A financial health analysis of law firms based on annual accounts has predicted that at least 500 firms are heading for collapse in the next three years, with law firms at greater financial risk than businesses as a whole.
The consultant who commissioned the computer-based research said the toll could be higher still and advised firms that had not already done so to turn to technology and adopt a business-like approach.
Business consultancy Opus Restructuring said yesterday that more than 2,000 firms were under threat and a quarter of them were likely to fail.
The figures were supplied by financial health tracker Company Watch, which uses algorithms that analyse the latest company data publicly available. It selects comparable businesses, in terms of size and sector, and looks at the situations of those that have failed in the past.
The report comes hard on the heels of news that more than 30,000 staff at law firms and other businesses could be at risk if government personal injury reforms proceeded.
Opus’s business risk adviser, Nick Hood, told Legal Futures that the analysis found just over a third of the more than 6,000 solicitors’ practices whose data it assessed were in its ‘warning area’, compared to about a quarter of businesses across the economy as a whole.

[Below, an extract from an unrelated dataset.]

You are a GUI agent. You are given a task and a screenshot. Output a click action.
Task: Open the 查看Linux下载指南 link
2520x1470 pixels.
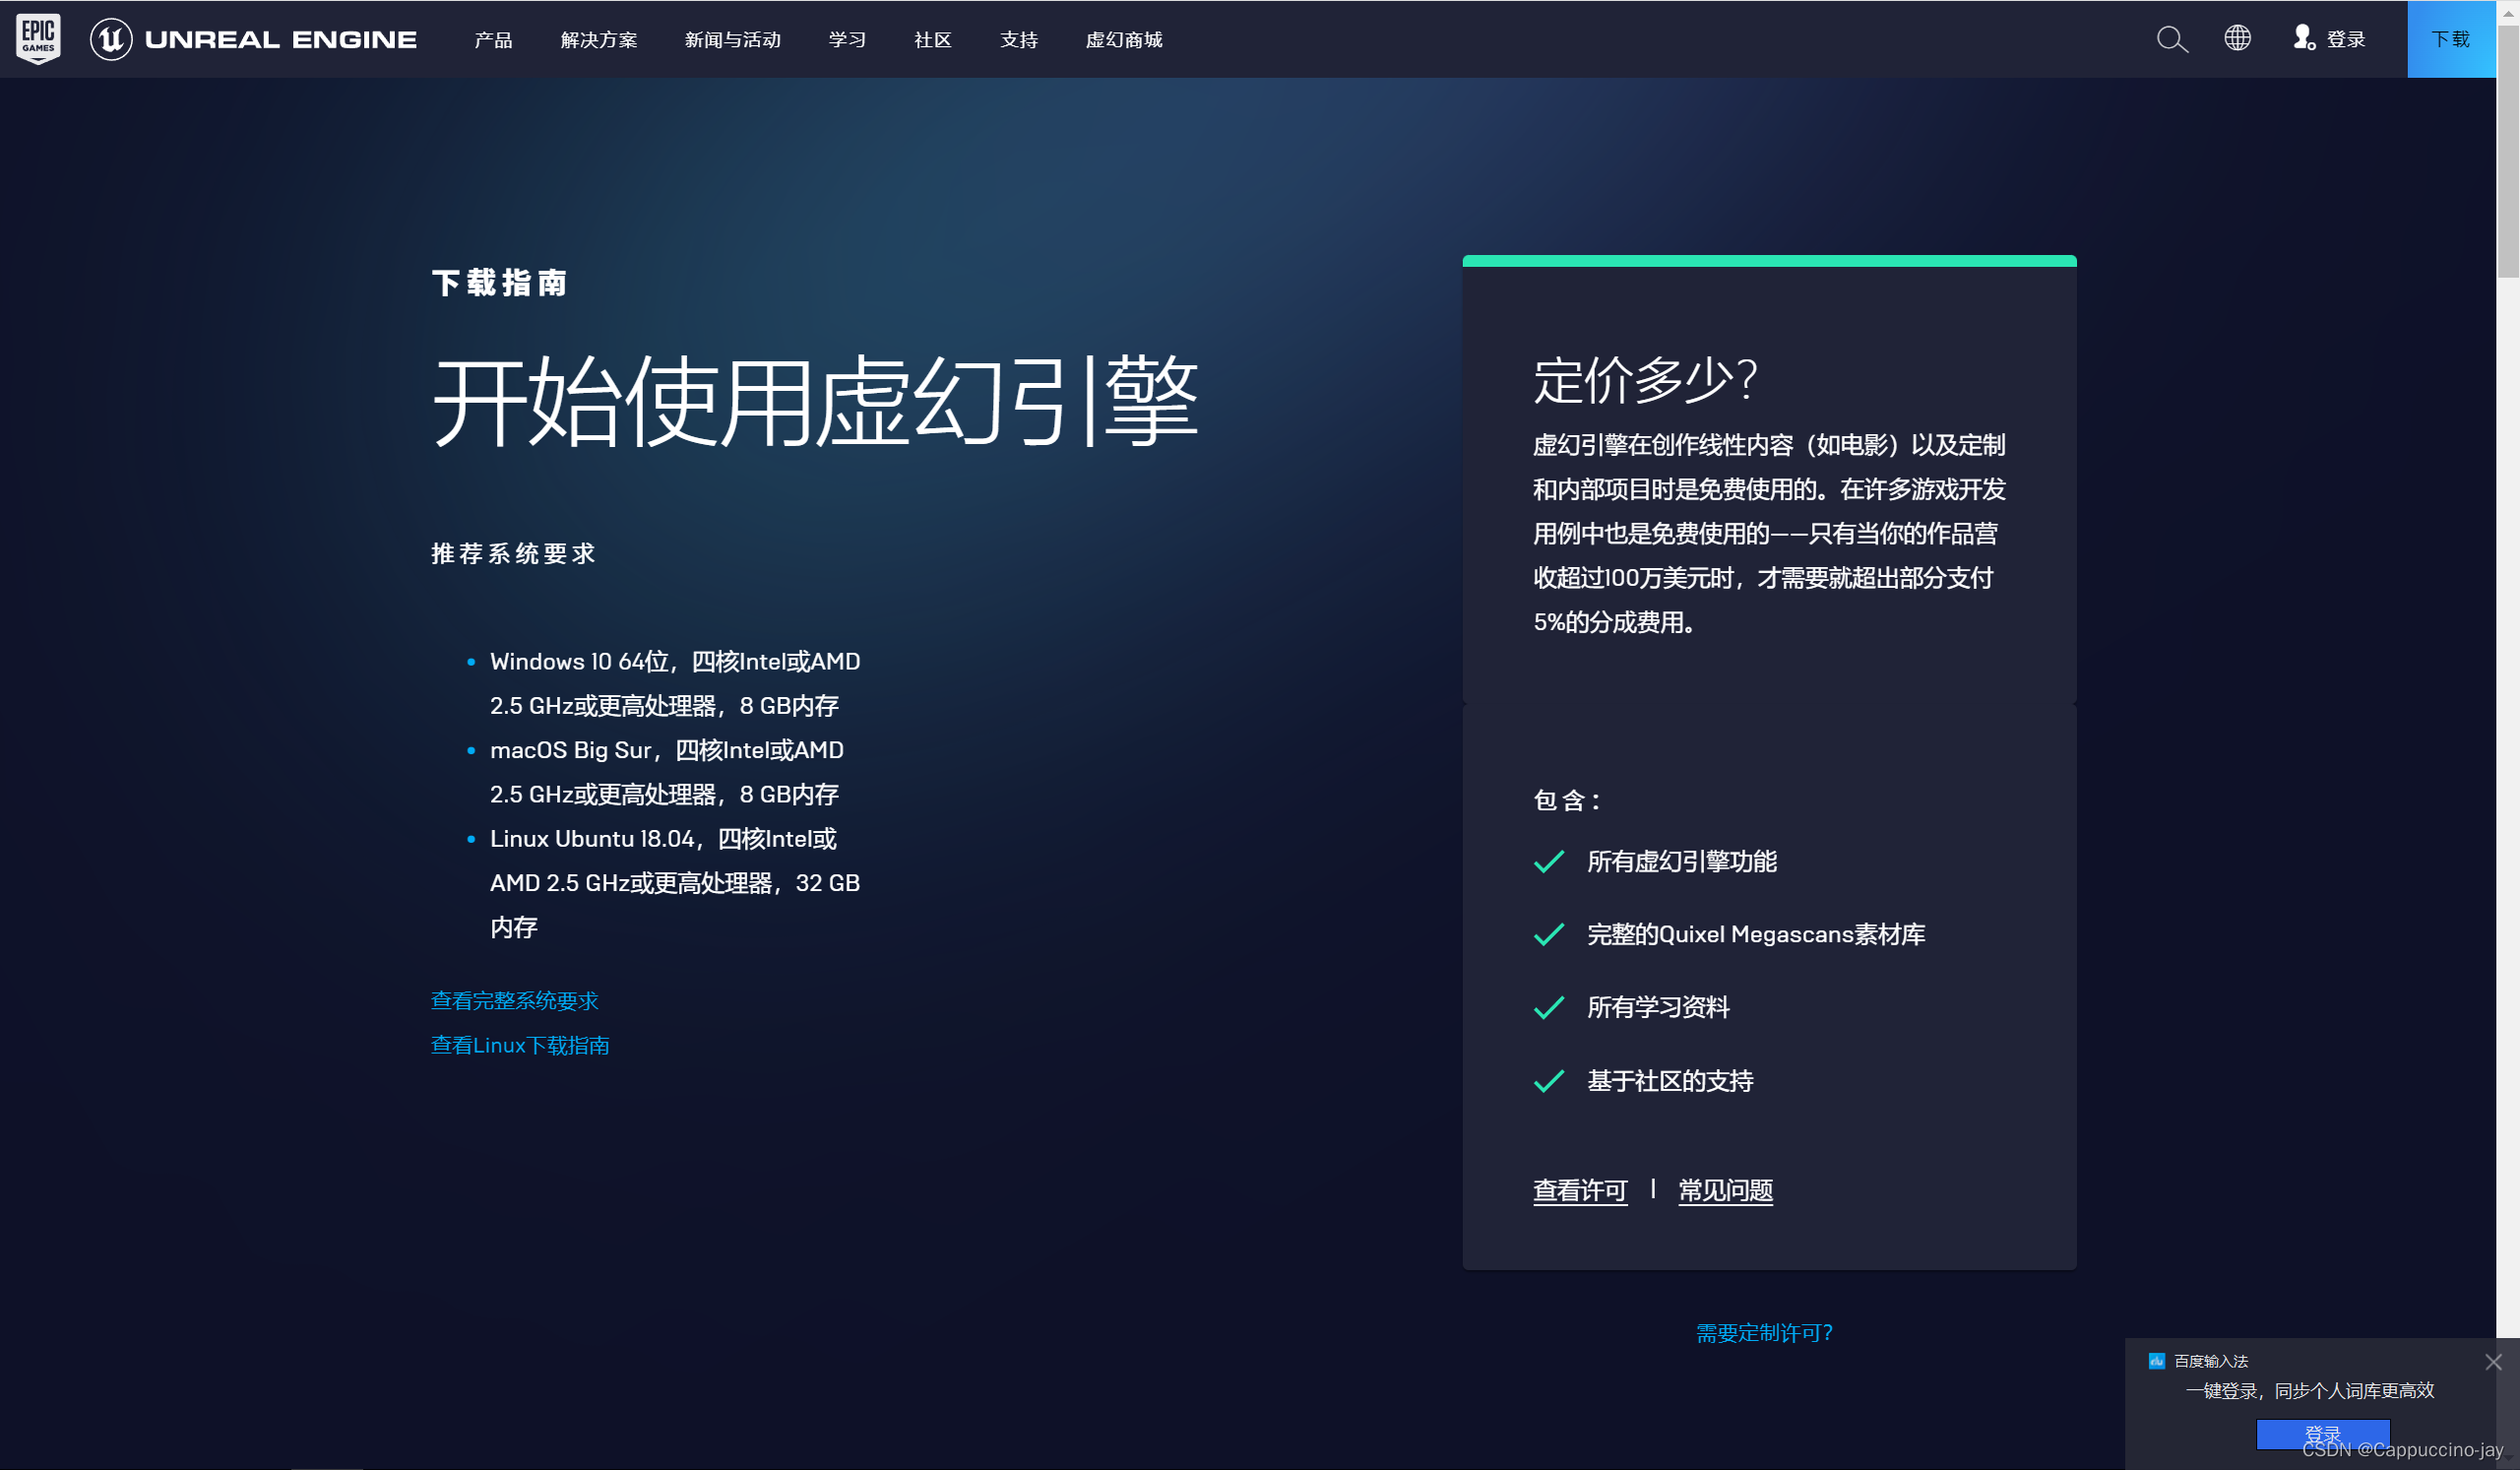point(519,1045)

Mr Hood, who previously spent five years as a risk analyst at Company Watch, said that statistically one in four – 500 – would be expected to fail over the next three years, but the number could be higher: “Given how tricky things are in the legal sector, the attrition rates among solicitors’ practices could be higher than that statistical average.”
He advised that this was “a time for remembering that a solicitor’s practice is not just a professional services firm, it’s a business. They need to be run like businesses – maintain tight cash flow management [and] tight overhead control.”
He continued that law firms’ use of technology was crucial: “There is little doubt that the firms that have good technology and are not frightened to use it are going to come out of this better than the ones who are trusting to old-fashioned and inefficient methodology.”
He said “middle-rank, mid-market, and slightly bigger firms” that had not yet adopted fixed fees needed to change fast, although he acknowledged that moving from billable hours to “value-based fee charging” was “not an easy transition”.
Mr Hood – a one-time insolvency specialist who also had a spell as a non-executive director of legal costs firm Kain Knight – urged firms to swap partner managers for business people: “I wince every time I hear about a lawyer I know well being made managing partner of some firm and thinking ‘the time for lawyers managing legal practices has gone’ – they’ve got to be run by business-minded executives.”
He explained the Company Watch data was sound because the model was comparing like with like; differences between the running of solicitors’ practices and other businesses would be “ironed out” by the algorithm used.
Personally I think it could be higher. Small high street firms are in a good position to service their local clients if they get their marketing and business process right but many do not and continue to struggle.